EXERCISE REQUIREMENTS: Copy the whole passage on the Whitechapel murder letters word for word.

TEXT PROVIDED:
....
The letters continued through 1888 and 1889 and into the 1890s. The famous "Lees" letters which we now reinterpret to say "tecs" was an 1889 creation. As long as the Whitechapel murders continued, Coles, McKenzie, etc., and beyond, letters would be received by the authorities. I guess a sufficient slice of the populace enjoyed getting a rise by sending the letters, and maybe receiving a few moments of fame, that they continued sending the nasty communications. As mentioned before, there were upwards of 2,000 letters received in all, a number of them to be seen in the Public Record Office and the City of London Record Office.

I am fairly certain that the Dear Boss and Lusk/Openshaw letter writers were two different individuals. The September 25 Dear Boss letter is just too neatly composed and stagily written that it is quite different to Lusk/Openshaw. Lusk and Openshaw have a different type of staginess but one tied more to reality and to the murders and mutilation, to the East End and to the London Hospital, while Dear Boss may have been written in and was certainly delivered to a newspaper office.
....
EXCERPTED RECORDS:
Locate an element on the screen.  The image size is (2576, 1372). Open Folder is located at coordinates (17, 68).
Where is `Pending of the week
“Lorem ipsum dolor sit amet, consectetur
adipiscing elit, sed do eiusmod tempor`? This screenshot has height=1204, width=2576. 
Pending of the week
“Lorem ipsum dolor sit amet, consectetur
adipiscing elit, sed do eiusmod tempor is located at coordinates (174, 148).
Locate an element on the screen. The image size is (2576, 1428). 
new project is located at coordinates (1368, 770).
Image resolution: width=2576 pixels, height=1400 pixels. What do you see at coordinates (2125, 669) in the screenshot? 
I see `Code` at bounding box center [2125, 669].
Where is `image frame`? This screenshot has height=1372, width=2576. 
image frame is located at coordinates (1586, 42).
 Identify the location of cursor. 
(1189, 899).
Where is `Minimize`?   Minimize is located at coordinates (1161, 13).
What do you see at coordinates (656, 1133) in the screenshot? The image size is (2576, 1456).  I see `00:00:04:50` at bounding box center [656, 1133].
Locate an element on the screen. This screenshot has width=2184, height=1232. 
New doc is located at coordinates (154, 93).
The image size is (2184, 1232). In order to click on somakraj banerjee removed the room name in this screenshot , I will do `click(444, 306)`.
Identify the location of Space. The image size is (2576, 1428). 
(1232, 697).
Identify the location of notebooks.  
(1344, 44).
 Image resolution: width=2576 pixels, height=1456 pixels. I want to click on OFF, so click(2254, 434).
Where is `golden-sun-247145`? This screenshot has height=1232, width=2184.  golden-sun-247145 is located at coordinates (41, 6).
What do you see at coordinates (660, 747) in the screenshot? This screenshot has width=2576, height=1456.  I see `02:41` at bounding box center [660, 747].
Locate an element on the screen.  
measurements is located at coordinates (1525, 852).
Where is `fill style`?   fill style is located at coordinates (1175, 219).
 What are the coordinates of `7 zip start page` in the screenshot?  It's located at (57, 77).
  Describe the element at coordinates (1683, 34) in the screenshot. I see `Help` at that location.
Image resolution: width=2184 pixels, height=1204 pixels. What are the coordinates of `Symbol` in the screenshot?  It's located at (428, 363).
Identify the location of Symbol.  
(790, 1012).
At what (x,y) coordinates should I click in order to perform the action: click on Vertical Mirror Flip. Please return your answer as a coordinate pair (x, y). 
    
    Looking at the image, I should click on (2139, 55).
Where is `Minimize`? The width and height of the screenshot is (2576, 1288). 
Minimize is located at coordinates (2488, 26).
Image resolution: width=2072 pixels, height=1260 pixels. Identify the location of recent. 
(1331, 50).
....
OUTPUT FOR THIS EXERCISE:
The letters continued through 1888 and 1889 and into the 1890s. The famous "Lees" letters which we now reinterpret to say "tecs" was an 1889 creation. As long as the Whitechapel murders continued, Coles, McKenzie, etc., and beyond, letters would be received by the authorities. I guess a sufficient slice of the populace enjoyed getting a rise by sending the letters, and maybe receiving a few moments of fame, that they continued sending the nasty communications. As mentioned before, there were upwards of 2,000 letters received in all, a number of them to be seen in the Public Record Office and the City of London Record Office.

I am fairly certain that the Dear Boss and Lusk/Openshaw letter writers were two different individuals. The September 25 Dear Boss letter is just too neatly composed and stagily written that it is quite different to Lusk/Openshaw. Lusk and Openshaw have a different type of staginess but one tied more to reality and to the murders and mutilation, to the East End and to the London Hospital, while Dear Boss may have been written in and was certainly delivered to a newspaper office.